▸ WORK REQUEST: Count the lines in the entries that contain "agent". Say the number and nothing more.

Saved entries
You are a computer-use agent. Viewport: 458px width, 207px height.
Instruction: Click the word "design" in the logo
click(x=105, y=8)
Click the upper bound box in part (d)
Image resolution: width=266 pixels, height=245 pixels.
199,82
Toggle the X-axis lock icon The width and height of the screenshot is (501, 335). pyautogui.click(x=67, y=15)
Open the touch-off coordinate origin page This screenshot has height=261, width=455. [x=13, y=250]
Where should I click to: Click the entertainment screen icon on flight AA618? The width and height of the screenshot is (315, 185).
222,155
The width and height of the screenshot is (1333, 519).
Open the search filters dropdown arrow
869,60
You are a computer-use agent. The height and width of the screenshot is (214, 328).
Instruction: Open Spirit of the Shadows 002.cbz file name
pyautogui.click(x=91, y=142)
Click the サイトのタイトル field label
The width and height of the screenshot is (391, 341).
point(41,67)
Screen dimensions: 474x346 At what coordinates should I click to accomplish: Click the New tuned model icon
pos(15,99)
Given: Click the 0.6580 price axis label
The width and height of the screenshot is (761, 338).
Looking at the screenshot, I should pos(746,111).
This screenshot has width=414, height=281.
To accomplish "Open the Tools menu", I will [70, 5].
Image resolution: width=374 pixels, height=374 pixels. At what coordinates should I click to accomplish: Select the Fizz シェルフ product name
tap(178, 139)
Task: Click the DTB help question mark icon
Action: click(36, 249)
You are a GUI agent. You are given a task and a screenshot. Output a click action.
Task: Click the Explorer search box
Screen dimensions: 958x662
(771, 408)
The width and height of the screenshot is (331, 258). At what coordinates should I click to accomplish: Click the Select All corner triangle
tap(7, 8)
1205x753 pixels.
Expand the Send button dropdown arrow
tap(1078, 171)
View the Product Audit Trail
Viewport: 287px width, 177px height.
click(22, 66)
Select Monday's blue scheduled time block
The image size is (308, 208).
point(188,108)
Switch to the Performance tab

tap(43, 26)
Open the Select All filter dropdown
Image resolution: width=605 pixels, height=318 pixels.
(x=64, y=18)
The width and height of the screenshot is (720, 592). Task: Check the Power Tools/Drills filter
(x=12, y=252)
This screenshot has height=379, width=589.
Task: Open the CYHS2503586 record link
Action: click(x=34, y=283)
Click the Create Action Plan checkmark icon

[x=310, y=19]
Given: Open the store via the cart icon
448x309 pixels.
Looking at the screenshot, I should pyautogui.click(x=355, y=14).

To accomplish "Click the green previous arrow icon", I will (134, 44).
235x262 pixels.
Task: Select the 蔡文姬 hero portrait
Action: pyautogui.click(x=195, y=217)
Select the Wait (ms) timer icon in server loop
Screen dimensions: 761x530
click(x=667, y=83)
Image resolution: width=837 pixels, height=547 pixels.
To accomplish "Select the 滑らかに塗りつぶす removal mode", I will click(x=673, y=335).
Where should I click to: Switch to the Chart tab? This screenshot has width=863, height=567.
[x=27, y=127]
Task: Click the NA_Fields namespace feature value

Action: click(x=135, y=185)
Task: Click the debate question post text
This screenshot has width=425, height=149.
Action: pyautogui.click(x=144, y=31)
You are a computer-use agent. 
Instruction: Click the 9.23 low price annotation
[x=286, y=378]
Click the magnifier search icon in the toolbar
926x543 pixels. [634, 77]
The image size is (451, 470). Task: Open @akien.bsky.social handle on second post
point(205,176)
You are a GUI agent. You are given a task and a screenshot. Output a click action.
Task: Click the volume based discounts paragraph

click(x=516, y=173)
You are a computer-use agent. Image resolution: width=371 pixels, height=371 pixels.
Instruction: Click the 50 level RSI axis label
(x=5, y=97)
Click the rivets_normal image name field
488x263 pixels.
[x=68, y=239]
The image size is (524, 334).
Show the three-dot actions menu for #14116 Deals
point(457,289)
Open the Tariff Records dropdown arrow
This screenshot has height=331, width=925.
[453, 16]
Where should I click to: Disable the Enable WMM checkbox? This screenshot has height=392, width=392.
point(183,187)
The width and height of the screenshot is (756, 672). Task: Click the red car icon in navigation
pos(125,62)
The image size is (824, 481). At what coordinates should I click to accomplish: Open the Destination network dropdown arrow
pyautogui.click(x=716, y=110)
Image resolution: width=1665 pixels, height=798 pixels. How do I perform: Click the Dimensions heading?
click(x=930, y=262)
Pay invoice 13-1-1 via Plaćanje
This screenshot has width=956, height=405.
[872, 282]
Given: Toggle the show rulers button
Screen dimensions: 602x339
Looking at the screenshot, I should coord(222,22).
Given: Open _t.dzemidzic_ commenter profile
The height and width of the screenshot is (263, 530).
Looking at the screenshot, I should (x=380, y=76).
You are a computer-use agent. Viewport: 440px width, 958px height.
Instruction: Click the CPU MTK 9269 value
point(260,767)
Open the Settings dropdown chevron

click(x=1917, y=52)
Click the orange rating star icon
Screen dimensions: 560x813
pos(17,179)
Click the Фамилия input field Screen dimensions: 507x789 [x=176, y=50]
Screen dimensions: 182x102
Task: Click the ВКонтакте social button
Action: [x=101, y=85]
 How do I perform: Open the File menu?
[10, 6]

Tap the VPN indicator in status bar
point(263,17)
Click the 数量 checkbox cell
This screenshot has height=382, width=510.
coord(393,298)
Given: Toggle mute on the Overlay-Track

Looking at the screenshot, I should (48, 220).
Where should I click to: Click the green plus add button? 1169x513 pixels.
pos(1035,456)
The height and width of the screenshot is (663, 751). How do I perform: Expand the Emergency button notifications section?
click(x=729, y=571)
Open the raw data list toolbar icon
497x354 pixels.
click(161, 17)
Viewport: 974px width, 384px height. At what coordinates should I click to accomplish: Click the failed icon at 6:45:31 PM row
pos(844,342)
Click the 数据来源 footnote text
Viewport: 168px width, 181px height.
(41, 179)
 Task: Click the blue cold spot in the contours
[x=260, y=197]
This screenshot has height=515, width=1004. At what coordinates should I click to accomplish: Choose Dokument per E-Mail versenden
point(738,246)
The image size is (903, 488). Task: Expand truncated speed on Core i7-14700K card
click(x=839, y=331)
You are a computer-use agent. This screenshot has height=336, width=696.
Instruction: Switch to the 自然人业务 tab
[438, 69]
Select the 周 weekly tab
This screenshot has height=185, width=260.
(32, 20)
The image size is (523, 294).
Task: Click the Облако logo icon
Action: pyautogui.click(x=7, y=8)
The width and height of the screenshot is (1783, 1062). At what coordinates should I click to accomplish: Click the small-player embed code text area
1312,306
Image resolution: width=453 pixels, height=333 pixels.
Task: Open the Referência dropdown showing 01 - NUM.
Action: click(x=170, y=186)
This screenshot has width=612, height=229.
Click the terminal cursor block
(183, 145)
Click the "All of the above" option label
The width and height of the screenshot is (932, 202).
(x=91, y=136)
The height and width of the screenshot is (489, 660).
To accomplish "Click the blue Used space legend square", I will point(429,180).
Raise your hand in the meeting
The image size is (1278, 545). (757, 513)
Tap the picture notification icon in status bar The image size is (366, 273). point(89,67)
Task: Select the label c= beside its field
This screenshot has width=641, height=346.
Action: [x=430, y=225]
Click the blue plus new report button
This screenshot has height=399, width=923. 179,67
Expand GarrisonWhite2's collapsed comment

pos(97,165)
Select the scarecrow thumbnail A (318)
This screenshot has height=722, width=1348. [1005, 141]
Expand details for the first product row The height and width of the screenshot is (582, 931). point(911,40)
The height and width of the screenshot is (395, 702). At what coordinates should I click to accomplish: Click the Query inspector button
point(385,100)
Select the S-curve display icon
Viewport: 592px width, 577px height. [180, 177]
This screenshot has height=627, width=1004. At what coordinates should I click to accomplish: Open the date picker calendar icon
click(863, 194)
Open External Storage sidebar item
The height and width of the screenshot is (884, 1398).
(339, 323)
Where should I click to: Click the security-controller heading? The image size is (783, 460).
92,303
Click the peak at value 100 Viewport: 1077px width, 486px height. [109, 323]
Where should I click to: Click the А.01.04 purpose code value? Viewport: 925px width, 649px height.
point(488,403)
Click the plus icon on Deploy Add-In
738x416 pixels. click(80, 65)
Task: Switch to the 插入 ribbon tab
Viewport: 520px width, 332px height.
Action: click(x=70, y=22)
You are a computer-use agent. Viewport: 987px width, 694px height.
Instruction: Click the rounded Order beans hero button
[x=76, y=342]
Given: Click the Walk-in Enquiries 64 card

▸ EXERCISE SOLUTION: 9